When a friend invited me out to his national digital storytelling conference at Keane University five years ago, I was little nervous about meeting Joe Lambert, the surviving co-founder of the Center for Digital Storytelling in Berkeley. I was very familiar with the CDS’ mission and “recipe” for making digital stories and very respectful of their work in communities and passion for empowering people to make their voices heard on many levels. I felt that I may have been stretching the bounds of he and the late Dana Atchley’s vision with my interpretation of digital storytelling (“Makin’ Movies”) in education.
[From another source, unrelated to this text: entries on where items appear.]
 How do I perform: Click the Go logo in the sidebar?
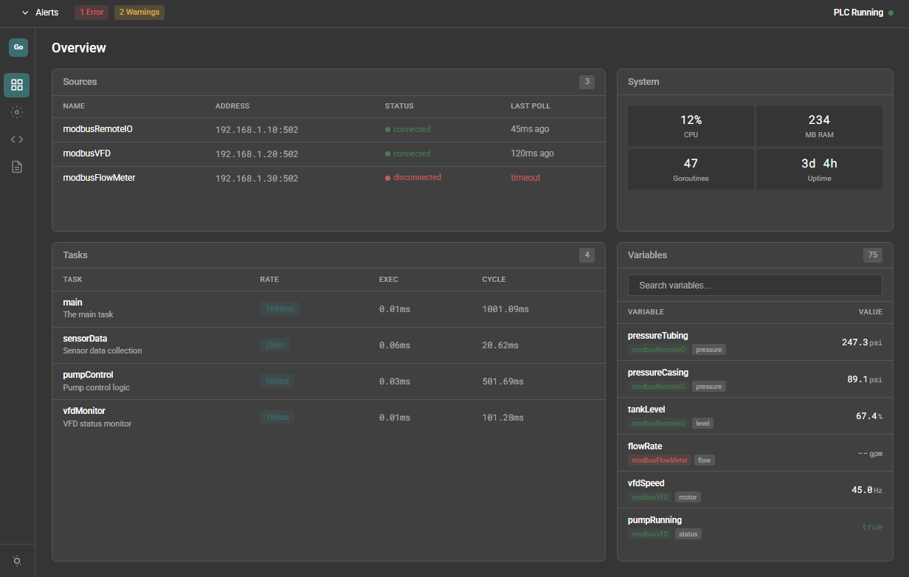[18, 47]
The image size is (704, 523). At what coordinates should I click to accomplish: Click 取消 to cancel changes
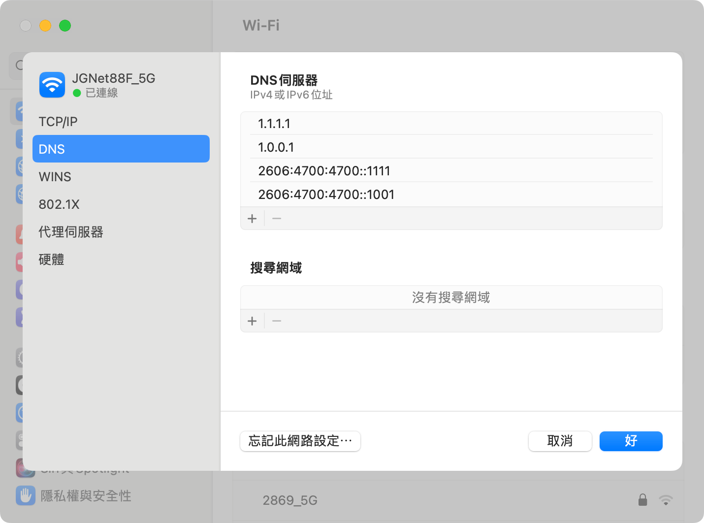click(560, 441)
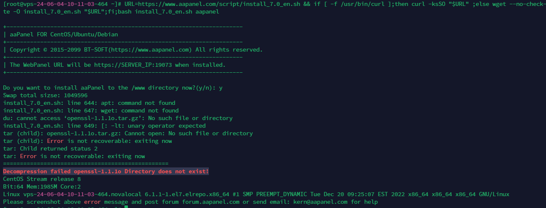Click the 'Swap total sizse: 1049596' line
546x208 pixels.
[45, 96]
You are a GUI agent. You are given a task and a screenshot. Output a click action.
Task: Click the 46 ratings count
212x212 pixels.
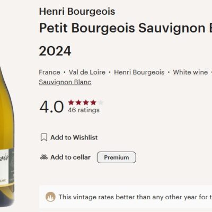84,110
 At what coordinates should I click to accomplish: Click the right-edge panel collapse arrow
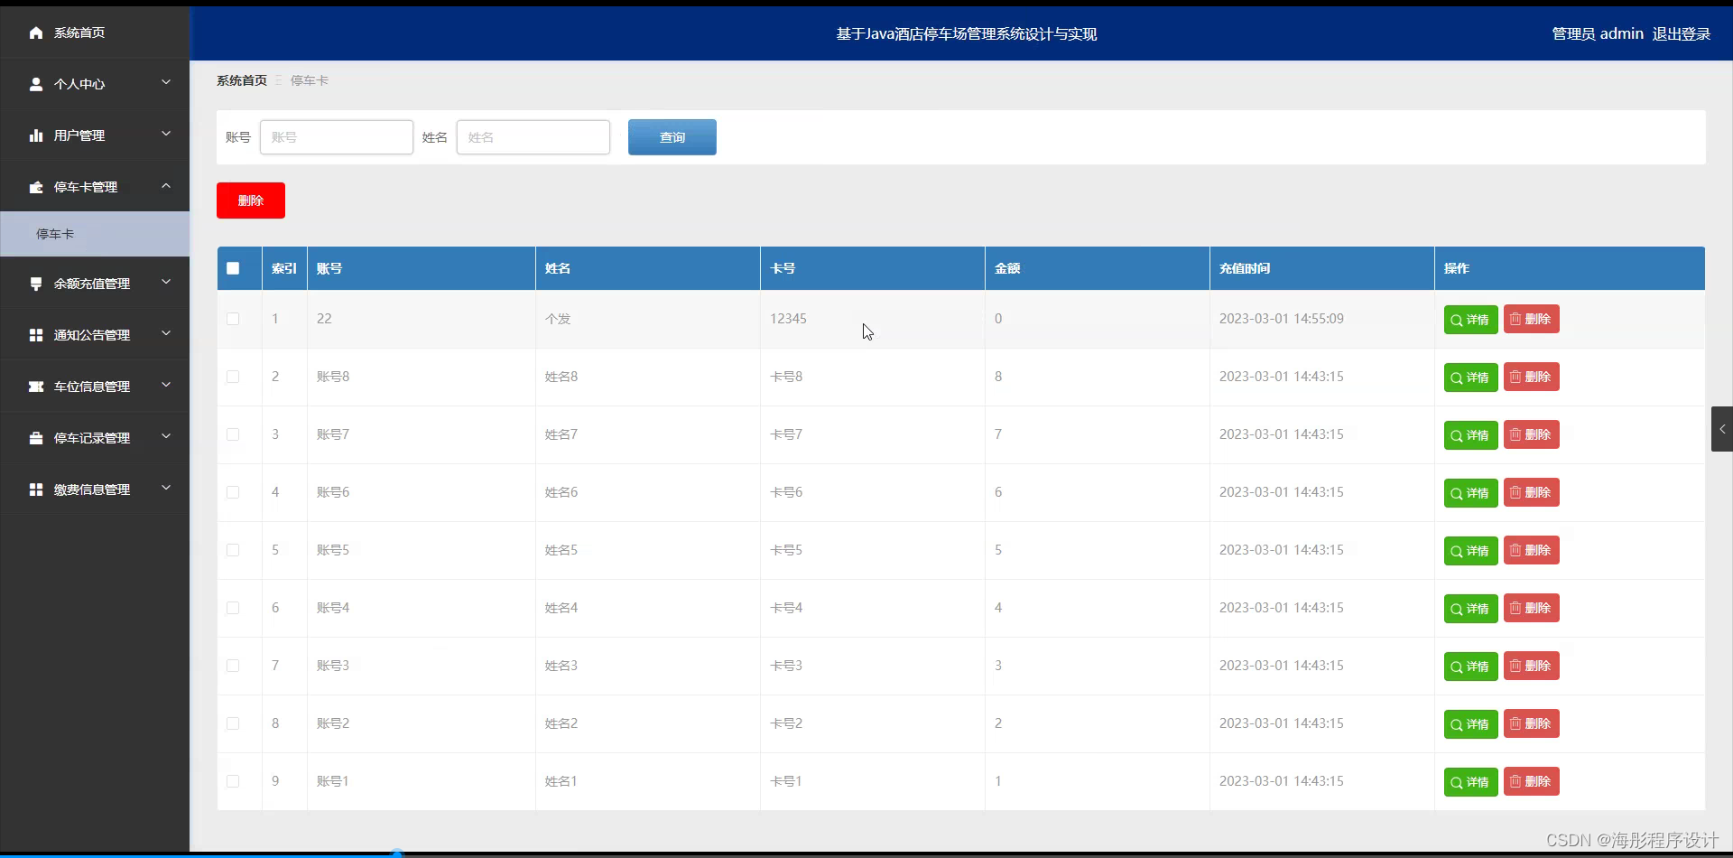[x=1722, y=429]
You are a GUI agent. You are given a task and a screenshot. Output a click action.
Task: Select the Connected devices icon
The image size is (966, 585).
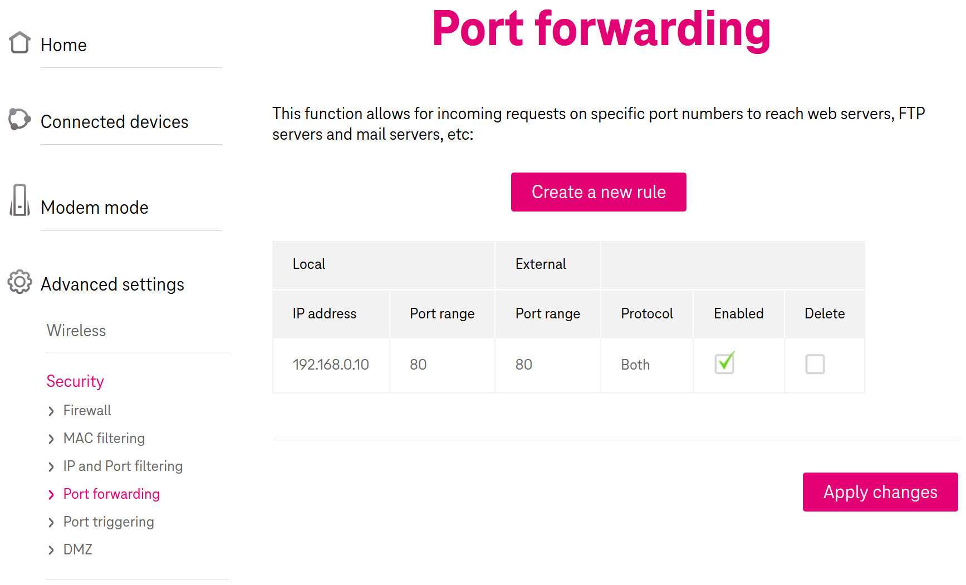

When we found ourselves on the same plane back to Chicago and Joe finagled us into our own row, I felt I had to come clean and explain how I felt his term applied to students making commercials, public service announcements, movie and book trailers, mini-documentaries, real and mock interviews, etc. He chuckled at my “confession” and responded along the lines that “digital storytelling was a big umbrella with plenty of room for interpretation and constructive implementation.” That said, we spent the rest of the flight and his layover in Chicago talking about Studs Terkel, folk music, the labor movement(s), kids, education in general, working with adults, and anything else that didn’t have to do with building a high wall around the definition of “digital storytelling.”
Some would like to differentiate between the CDS model and its focus on personal narrative by labeling the broader interpretation “digital stories.” I appreciate their respect for the CDS and their work. If I had to change, I like the thinking behind Jason Ohler’s term “new media narratives” and the fact that it openly embraces a wide range of delivery methods. But nothing seems to be as immediately recognized, understandable, and all-encompassing as the words “digital storytelling.” And indeed, Dr. Ohler even uses them in the title of his book Digital Storytelling in the Classroom: New Media Pathways to Literacy, Learning, and Creativity.
So two years ago, when Wilkes University and Discovery invited me to design and teach an online course on digital storytelling (EDIM 504), and though only one of the five weekly video assignments approximates the CDS personal narrative model, I didn’t consider calling it anything else but digital storytelling. By any name it is an empowering exercise in learning for students who research, write, and produce a short video in a familiar format that both engages them and instructs their peers in any subject and at any grade level.